→ **BRANO DA LEGGERE**:
---------------

E’ stata, dunque, una scelta positiva quella di abbandonare il carattere
celebrativo che troppe volte ha contraddistinto le nostre manifestazioni
sulla Resistenza, per cercare di comprendere appieno ciò che è avvenuto in
Italia tra il ’43 e il ’45 e per cogliere il ruolo rappresentato dagli scioperi,
nel contesto complessivo della Resistenza; nel quale essi si inseriscono a
buon diritto, anche perché quelli del marzo 1943 furono solo l’avvio di un
movimento, che continuò con gli scioperi dell’estate, dell’autunno,
dell’inverno del ’43, per poi arrivare ai grandissimi scioperi della
primavera 1944, in concomitanza con le iniziative della Guerra di
Liberazione e in particolare della Resistenza armata.
La Resistenza, infatti, è stata una vicenda straordinaria, forse la più bella e
significativa della storia d’Italia; una vicenda che colpisce anche per la
sua complessità, perché la lotta armata si coniugò con la resistenza non
armata, nelle sue mille forme e manifestazioni, perché – per la prima volta
nella storia – si trovarono a reagire alla dittatura fascista e poi alla
occupazione tedesca, persone di varie ideologie, di varie professioni e
mestieri, uomini e donne uniti nella stessa ansia di libertà e di democrazia.
Anche se è ormai pacifico che gli scioperi, anche quelli del marzo 1943,
furono contrassegnati da una forte carica politica, è altrettanto sicuro che
essi furono effettuati da tanti lavoratori diversi per idee e per
consapevolezza, ma concordi nel cercare non solo la protesta ma anche il
riscatto. Così, in tutta la Resistenza, poterono operare insieme comunisti,
socialisti, cattolici, liberali, perfino monarchici e molti anche
semplicemente contrari al fascismo e ansiosi di libertà.
3
E’ in questo contesto che si inserisce l’esplosione del 5 marzo 1943 e dei
giorni seguenti, che lasciò stupiti e impreparati molti cittadini e molti
fascisti, questi ultimi – poi – pronti a reagire con la violenza del potere.
Ed è questa la ragione per cui sono contrario a ridurre la Resistenza ai
venti mesi che vanno dall’8 settembre 1943 al 25 aprile 1945 ed a
valorizzare soltanto gli aspetti della lotta armata.
La Resistenza fu un insieme di atti e di comportamenti, armati e non, diretti
a contrastare la prepotenza fascista, a liberare il Paese dalla dittatura e
dall’occupazione tedesca, a preparare un futuro di democrazia. Ed è in
questo complessivo contesto che vanno considerati anche gli scioperi,
come parte integrante di un movimento di liberazione estremamente
complesso e ricco.

---------------

→ **RIGHE FORNITE**:
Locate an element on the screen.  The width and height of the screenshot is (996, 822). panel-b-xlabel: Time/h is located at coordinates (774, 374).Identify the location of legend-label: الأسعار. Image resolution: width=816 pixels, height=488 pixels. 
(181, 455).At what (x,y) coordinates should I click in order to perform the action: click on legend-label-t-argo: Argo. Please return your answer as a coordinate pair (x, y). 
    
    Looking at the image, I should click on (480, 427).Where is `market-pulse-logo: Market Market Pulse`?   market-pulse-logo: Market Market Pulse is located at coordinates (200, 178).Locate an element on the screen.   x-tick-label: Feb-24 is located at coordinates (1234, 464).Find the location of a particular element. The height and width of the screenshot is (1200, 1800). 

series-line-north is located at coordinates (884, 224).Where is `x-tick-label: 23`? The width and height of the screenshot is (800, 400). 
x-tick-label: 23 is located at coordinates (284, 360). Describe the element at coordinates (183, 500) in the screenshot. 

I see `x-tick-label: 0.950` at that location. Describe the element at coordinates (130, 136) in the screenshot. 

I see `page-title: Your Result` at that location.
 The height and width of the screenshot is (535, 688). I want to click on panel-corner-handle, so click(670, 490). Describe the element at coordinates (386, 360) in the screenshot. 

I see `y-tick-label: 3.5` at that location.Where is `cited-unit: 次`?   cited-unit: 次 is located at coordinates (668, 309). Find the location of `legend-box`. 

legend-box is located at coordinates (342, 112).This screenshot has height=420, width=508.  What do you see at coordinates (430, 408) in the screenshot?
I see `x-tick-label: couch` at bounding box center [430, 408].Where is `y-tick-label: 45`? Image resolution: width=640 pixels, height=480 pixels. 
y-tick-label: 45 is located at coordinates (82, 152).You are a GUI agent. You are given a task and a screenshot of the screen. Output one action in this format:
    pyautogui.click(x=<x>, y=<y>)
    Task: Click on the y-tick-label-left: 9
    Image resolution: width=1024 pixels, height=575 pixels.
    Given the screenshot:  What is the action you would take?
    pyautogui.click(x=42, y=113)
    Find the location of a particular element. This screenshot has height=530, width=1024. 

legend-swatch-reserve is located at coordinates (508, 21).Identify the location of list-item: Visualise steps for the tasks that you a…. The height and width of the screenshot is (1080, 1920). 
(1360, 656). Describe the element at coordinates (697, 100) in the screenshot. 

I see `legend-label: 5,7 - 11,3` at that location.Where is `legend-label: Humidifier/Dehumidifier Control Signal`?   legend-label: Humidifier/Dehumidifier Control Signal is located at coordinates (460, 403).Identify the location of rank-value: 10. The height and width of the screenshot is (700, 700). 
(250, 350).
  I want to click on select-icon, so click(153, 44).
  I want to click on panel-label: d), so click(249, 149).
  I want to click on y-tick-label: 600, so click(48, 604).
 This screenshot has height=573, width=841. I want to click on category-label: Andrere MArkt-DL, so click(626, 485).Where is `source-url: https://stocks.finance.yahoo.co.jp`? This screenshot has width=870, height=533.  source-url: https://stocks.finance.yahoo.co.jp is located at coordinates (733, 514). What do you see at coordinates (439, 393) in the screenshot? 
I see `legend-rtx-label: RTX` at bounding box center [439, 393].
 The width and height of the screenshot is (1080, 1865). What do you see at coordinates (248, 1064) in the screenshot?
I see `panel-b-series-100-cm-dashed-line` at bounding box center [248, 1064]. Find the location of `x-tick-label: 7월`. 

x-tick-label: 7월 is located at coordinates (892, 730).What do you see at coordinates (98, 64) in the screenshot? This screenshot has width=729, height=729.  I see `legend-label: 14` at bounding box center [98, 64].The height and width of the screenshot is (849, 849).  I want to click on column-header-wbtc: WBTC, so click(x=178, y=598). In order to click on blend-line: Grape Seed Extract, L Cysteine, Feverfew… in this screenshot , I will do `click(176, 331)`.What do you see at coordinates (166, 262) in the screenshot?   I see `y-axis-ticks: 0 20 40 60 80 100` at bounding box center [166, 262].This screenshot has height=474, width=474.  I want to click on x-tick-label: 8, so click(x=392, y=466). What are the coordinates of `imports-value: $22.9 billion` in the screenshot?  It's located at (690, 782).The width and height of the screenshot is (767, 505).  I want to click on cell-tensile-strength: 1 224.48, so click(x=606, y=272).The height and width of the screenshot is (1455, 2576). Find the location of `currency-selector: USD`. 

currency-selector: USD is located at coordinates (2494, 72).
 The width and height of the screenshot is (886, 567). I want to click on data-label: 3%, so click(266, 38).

---------------

→ **ESERCIZI DA SVOLGERE**:
- A) Nel brano sulla Resistenza, qual è la data dell'esplosione degli scioperi che lasciò stupiti e impreparati molti cittadini e molti fascisti?
- B) Cita dal brano sulla Resistenza il passo che comincia con "Anche se è ormai" e termina con "violenza del potere.".

→ **SOLUZIONI DELLE ATTIVITÀ**:
- A) Il 5 marzo 1943.

- B)
Anche se è ormai pacifico che gli scioperi, anche quelli del marzo 1943,
furono contrassegnati da una forte carica politica, è altrettanto sicuro che
essi furono effettuati da tanti lavoratori diversi per idee e per
consapevolezza, ma concordi nel cercare non solo la protesta ma anche il
riscatto. Così, in tutta la Resistenza, poterono operare insieme comunisti,
socialisti, cattolici, liberali, perfino monarchici e molti anche
semplicemente contrari al fascismo e ansiosi di libertà.
3
E’ in questo contesto che si inserisce l’esplosione del 5 marzo 1943 e dei
giorni seguenti, che lasciò stupiti e impreparati molti cittadini e molti
fascisti, questi ultimi – poi – pronti a reagire con la violenza del potere.